21 feb. 2013

My Review: October Baby (7/10)


¨I have so many unanswered questions, questions I feel but can’t even begin to speak because there are no words to express them.¨

October Baby is a Christian faith based film about the power of forgiveness. Despite the fact that many consider this to be a pro-life film, the message is rather a different one. It´s not judgmental in any way, and takes a much lighter approach. The film focuses on a teenage girl and her struggle to find answers as to why she feels rejected. October Baby has the classic sermonizing moment near the end of the film that all Christian based moves have, and that may lead people to criticize this film, but it does get a graceful message across without being judgmental. Despite being preachy and melodramatic it has an interesting story and a strong performance from first timer Rachel Hendrix. She is beautiful, talented, and has the looks of a star if she can get over the Kristen Stewart lip biting thing. I don´t tend to criticize movies based on their values, I do it based on the artistic approach and I think this film succeeds as a decent teen romantic drama. Some people may criticize this simply because they don´t agree with its overall message, and others perhaps might find this film a little too amateur for their taste. Despite the clichés there are several funny and touching scenes delivered strongly by this relatively unknown cast. October Baby was co-directed and written by Andrew and Jon Erwin with some beautiful scenes trying to convey their message about the beauty of life. Despite all the melodrama the film does ring true at times considering we all remember how dramatic our life was when we were teenagers and were searching for the meaning of life.

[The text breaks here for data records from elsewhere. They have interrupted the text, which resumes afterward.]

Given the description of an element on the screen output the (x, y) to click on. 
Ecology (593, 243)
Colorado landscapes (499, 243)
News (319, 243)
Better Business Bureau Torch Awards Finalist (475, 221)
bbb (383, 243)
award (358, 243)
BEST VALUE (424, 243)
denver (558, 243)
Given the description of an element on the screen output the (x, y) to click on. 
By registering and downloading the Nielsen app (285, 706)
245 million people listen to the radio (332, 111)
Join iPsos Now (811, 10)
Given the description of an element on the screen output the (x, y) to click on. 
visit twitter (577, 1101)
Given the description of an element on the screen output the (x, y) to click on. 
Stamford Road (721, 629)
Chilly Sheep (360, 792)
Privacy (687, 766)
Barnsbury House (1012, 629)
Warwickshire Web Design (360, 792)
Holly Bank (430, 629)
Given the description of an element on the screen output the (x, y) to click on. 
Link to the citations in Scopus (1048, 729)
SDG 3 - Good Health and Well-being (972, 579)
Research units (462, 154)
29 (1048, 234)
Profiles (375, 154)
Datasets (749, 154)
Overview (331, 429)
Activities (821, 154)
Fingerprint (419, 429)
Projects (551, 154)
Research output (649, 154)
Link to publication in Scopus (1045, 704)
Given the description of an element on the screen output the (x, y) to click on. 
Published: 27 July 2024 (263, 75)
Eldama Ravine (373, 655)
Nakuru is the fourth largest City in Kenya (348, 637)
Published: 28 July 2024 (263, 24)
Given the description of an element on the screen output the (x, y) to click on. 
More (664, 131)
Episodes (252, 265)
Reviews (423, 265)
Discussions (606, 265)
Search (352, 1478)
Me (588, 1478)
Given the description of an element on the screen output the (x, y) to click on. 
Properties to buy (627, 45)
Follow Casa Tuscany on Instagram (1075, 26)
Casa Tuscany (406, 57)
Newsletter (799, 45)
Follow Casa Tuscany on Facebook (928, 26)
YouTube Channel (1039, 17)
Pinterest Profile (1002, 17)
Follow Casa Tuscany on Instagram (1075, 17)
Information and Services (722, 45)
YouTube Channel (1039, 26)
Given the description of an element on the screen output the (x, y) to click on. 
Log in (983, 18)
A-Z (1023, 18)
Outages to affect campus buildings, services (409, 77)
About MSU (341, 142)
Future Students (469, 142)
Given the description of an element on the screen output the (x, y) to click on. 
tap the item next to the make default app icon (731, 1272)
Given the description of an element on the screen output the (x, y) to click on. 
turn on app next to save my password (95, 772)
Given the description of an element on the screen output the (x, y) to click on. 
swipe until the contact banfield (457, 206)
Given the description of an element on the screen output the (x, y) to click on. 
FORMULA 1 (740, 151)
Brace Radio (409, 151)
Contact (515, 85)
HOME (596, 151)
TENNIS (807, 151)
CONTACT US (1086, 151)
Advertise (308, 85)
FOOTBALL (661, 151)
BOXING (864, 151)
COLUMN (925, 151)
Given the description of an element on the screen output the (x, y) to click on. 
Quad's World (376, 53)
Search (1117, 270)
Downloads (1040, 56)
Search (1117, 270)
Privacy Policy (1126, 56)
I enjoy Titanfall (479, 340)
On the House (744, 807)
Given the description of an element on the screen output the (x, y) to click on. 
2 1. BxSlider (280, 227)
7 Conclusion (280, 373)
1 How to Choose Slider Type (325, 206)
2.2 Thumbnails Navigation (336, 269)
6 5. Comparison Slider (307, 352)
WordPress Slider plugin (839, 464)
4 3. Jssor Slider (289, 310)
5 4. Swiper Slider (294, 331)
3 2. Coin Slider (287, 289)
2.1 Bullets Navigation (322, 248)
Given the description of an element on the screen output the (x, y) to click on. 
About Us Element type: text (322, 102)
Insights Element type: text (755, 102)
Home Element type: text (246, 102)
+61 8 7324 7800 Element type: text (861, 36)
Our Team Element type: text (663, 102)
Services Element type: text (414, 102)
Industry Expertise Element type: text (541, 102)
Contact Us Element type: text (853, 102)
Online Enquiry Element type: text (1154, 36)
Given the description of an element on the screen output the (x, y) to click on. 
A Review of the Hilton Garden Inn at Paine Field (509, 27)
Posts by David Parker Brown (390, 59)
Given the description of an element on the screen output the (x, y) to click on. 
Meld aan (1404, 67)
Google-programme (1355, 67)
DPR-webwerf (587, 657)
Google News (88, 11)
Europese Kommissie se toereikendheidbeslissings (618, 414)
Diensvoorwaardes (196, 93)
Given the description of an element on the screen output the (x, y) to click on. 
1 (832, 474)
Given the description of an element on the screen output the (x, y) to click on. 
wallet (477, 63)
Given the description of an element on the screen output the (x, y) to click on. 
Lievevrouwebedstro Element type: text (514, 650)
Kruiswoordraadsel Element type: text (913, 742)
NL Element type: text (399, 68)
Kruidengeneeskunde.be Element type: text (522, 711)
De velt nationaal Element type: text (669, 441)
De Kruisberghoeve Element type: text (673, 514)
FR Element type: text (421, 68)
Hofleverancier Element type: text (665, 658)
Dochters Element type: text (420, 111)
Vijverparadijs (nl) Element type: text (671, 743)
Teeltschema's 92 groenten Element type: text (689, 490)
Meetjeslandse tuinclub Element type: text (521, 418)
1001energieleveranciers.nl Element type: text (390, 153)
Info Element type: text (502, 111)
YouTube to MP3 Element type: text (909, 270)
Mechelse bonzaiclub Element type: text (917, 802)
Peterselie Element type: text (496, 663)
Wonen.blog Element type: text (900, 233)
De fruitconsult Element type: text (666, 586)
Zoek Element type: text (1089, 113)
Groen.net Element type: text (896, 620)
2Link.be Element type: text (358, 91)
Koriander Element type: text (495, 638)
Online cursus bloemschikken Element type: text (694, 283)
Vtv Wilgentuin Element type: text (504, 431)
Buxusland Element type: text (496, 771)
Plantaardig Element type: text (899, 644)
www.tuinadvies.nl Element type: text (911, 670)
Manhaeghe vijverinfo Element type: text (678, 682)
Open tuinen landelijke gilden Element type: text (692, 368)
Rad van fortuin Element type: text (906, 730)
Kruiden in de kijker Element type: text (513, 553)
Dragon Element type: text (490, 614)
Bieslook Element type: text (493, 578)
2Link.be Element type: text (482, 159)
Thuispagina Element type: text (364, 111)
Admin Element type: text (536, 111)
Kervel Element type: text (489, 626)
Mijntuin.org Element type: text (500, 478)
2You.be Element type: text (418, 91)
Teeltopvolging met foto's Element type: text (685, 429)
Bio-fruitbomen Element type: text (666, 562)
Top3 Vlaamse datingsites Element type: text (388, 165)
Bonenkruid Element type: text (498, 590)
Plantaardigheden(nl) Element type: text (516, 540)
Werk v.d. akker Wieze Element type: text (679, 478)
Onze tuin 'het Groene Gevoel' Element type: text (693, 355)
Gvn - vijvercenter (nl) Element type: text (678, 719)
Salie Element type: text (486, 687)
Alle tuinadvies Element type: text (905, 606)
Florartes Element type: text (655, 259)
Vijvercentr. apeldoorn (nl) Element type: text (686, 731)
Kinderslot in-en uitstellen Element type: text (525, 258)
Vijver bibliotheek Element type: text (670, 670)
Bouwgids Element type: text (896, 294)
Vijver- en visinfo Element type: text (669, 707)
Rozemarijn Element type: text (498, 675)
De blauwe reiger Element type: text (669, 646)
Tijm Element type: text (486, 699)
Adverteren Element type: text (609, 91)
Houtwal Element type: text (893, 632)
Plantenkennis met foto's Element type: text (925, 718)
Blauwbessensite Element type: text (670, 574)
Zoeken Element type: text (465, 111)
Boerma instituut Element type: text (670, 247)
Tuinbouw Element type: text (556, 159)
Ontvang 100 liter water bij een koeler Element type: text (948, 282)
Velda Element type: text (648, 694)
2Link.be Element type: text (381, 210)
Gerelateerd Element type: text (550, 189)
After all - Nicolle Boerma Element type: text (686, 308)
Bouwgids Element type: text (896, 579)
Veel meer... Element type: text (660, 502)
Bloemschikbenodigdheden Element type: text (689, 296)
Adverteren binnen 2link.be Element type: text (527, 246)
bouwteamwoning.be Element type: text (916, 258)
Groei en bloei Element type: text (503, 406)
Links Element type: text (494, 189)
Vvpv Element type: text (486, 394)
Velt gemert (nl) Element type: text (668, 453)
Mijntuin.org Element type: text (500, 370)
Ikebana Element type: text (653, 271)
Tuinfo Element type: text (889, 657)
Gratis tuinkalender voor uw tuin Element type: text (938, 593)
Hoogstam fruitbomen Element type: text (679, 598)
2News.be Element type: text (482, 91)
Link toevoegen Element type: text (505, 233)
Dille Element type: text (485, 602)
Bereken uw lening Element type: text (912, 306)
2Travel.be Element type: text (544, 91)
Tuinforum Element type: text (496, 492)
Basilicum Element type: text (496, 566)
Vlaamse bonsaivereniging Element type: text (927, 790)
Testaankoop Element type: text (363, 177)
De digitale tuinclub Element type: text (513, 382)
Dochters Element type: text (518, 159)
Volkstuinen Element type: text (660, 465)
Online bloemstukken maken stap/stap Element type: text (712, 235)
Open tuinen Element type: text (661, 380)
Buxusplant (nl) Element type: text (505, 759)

There is turmoil and strong emotions going on that now that we are much older and mature know how to deal with it differently.

The film focuses on Hannah (Rachel Hendrix), a nineteen year old girl suffering from seizures and asthma attacks. During a drama performance in school she passes out and awakens in the hospital where the doctors tell her that her illness has to do with her difficult birth. Here she discovers that her parents, Jacob (John Schneider) and Grace (Jennifer Price), aren’t really her birth parents and that she was adopted by them after her young mother had a failed abortion attempt. Hannah is upset that her parents never told her the truth and decides to go on a road trip to see if she can contact her real mother. She enlists the help of her best friend Jason (Jason Burkey) and together with some other classmates they embark on a road trip. Hannah ends up making some revealing discoveries along the way that impact and change her life forever. Could her life have meaning despite all the terrible details about her birth? There is still beauty in the midst of brokenness and the only way to reach it is by letting go and forgiving.

Despite the terrible reviews this film has received from critics it still has a better rottentomato score than most other films in theaters right now (Hansel and Gretel, Identity Theft, Safe Haven, and the new Die Hard film) and it was much cheaper to produce.  Audiences seem to enjoy this film however and I can see why since the message is uplifting. The film does look like a music video at times with the soundtrack paraphrasing the story at times and the beautiful scenery in the background. Chris Sligh has a couple of songs in the film and he also has a supporting role as the driver in the friendly road trip. The film can feel like a Lifetime movie at times, but Rachel Hendrix ´s performance stands out and lifts this movie to a higher ground. Her chemistry with Jason Burkey felt authentic and the romanticism never felt sappy. This is a feel good movie that despite being preachy never feels like if the directors are trying to force their faith on the viewers. They are simply sending out a message about the beauty of life and the power of forgiveness. I honestly enjoyed this movie and would watch it again. This is a family friendly film.